Excerpted passage:
-- Begin --

You Expose the Quality of Your Virtue in Friendships

“Happy is the person who can improve others, not only when present, but even when in their thoughts” - Seneca the Younger

To have many friends, or a few friends. Zeno had a handful and still preferred to be alone in his study. Plato and Socrates were very charismatic, had a number of friends and many other acquaintances. Epictetus wrote that we should surround ourselves with those who are likely to improve us. It's all up to us at the end of the day with regards to who we’d like to spend our time with.


This week while reading Plato’s Republic, something really struck a chord with me, which was Socrates stating that we expose our virtue with friendships. Definitely gave me an ah-ha moment because he goes on to say for all the virtue that we live by, that knowledge, wisdom and contagiousness of virtue can truly be divided and spread through friendship.


Let's put this into context of the four virtues:

It takes courage to push for your friends to be better humans. Refusing to help in this manner, like being honest about their wrongdoings or if they are straying away from being a good human is an act against your virtue. True friendship allows for honest communication without judgement or scrutiny.

-- End --

Dataset content:
-- Begin --

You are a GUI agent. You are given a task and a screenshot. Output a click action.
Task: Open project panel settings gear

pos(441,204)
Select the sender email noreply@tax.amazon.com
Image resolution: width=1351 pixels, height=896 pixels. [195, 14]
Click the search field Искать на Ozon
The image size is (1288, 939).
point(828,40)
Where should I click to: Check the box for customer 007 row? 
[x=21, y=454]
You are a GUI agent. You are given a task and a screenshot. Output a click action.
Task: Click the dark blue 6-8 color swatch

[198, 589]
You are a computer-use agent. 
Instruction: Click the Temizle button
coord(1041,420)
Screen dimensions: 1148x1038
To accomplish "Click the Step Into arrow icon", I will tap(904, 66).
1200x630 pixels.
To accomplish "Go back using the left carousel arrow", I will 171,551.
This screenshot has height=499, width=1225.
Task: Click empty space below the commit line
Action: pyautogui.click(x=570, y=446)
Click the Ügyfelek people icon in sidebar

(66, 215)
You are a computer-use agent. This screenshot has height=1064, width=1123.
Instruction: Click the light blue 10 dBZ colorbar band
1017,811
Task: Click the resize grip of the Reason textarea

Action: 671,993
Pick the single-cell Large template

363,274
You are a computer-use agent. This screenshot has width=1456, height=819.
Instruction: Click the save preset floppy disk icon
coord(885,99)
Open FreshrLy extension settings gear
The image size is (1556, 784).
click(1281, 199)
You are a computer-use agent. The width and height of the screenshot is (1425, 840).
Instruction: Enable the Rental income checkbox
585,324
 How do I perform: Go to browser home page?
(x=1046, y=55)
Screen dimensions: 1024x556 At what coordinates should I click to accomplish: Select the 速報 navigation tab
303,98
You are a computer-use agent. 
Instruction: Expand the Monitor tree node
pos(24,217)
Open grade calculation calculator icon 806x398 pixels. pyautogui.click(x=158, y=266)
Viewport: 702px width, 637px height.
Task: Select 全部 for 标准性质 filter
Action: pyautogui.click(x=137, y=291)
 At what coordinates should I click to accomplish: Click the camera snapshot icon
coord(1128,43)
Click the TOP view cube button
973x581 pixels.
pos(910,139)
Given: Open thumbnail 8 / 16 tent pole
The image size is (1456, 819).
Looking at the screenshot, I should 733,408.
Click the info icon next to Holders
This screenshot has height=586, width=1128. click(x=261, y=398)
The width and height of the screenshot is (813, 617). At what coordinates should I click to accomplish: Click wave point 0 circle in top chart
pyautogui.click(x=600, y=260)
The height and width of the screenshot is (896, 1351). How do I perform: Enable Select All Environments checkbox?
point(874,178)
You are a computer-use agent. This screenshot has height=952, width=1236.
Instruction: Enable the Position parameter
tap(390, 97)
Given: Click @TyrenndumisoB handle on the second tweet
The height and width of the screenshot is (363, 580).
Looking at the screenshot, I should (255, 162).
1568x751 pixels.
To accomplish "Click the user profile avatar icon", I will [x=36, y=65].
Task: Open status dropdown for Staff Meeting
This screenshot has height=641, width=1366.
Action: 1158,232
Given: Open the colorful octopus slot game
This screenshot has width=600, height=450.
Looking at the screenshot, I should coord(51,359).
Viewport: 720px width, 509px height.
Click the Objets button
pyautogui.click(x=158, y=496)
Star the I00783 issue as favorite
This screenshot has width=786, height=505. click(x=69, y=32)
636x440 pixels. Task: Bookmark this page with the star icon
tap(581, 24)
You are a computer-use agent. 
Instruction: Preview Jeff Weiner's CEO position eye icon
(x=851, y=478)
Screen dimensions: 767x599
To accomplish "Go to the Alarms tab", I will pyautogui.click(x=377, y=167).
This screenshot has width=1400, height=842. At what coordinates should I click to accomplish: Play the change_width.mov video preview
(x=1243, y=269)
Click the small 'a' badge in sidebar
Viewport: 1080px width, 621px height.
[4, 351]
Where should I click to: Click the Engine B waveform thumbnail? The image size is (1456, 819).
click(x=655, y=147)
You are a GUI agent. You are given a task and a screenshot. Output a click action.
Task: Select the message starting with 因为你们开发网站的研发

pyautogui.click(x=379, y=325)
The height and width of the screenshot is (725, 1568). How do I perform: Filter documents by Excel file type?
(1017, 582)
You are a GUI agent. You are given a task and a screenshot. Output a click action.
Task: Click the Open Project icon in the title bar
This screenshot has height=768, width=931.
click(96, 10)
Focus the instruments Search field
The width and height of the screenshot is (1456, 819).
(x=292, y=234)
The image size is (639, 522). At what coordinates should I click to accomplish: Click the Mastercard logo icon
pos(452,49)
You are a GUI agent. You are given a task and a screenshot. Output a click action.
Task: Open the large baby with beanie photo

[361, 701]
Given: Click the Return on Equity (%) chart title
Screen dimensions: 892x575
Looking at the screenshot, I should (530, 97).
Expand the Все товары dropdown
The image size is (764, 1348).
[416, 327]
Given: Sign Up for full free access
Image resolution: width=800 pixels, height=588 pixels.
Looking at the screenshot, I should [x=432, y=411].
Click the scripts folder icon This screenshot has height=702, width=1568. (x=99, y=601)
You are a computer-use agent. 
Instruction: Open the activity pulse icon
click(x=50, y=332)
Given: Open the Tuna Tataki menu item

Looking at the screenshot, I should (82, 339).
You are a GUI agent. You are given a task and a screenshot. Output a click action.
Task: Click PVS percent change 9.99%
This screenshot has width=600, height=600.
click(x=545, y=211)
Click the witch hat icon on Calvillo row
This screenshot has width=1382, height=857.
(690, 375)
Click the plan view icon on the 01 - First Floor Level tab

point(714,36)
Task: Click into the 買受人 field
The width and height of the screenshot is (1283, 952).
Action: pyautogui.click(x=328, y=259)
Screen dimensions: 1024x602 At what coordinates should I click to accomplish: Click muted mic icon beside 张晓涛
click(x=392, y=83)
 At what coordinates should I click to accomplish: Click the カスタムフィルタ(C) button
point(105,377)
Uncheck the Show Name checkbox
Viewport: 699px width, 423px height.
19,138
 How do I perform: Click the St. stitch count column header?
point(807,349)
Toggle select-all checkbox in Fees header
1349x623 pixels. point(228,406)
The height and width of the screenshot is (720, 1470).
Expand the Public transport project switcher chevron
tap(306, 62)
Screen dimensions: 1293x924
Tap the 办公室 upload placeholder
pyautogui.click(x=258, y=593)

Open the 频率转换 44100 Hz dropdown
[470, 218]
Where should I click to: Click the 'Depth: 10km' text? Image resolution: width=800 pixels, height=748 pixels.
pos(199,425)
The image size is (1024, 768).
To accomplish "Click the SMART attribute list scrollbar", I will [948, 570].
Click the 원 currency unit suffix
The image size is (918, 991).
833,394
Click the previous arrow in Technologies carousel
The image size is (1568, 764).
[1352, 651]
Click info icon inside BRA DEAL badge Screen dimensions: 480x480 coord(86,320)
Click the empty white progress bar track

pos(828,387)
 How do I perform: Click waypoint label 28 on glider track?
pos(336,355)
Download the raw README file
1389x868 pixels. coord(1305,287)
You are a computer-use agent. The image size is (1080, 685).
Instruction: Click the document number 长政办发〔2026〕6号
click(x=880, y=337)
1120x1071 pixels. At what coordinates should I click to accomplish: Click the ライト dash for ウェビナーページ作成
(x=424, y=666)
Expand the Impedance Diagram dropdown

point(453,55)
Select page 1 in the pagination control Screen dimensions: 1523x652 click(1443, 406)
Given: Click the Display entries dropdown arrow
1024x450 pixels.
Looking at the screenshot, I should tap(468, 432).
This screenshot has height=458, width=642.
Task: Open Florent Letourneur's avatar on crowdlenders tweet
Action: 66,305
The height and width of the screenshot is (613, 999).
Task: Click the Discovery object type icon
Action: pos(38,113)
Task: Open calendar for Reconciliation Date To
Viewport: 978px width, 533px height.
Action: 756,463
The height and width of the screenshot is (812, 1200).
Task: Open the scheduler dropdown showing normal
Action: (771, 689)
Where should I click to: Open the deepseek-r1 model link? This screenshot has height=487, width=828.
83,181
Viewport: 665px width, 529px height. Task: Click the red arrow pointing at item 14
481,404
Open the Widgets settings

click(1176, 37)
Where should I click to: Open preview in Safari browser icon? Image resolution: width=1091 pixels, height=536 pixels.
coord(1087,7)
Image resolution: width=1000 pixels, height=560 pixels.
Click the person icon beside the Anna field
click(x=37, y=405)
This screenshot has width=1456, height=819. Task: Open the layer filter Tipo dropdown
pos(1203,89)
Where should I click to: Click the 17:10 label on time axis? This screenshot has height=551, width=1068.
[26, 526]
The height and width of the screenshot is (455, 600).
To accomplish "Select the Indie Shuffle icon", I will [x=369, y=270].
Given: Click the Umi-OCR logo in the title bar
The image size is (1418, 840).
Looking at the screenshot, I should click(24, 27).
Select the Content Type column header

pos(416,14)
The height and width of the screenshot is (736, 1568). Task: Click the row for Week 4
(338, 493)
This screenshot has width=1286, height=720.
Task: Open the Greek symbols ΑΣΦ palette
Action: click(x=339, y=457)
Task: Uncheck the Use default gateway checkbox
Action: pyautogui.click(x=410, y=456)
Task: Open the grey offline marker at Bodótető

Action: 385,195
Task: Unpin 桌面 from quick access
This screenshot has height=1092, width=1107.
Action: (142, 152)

-- End --

Given instruction: In the passage on friendship and virtue, whom did Epictetus say we should surround ourselves with?

Full output: Those who are likely to improve us.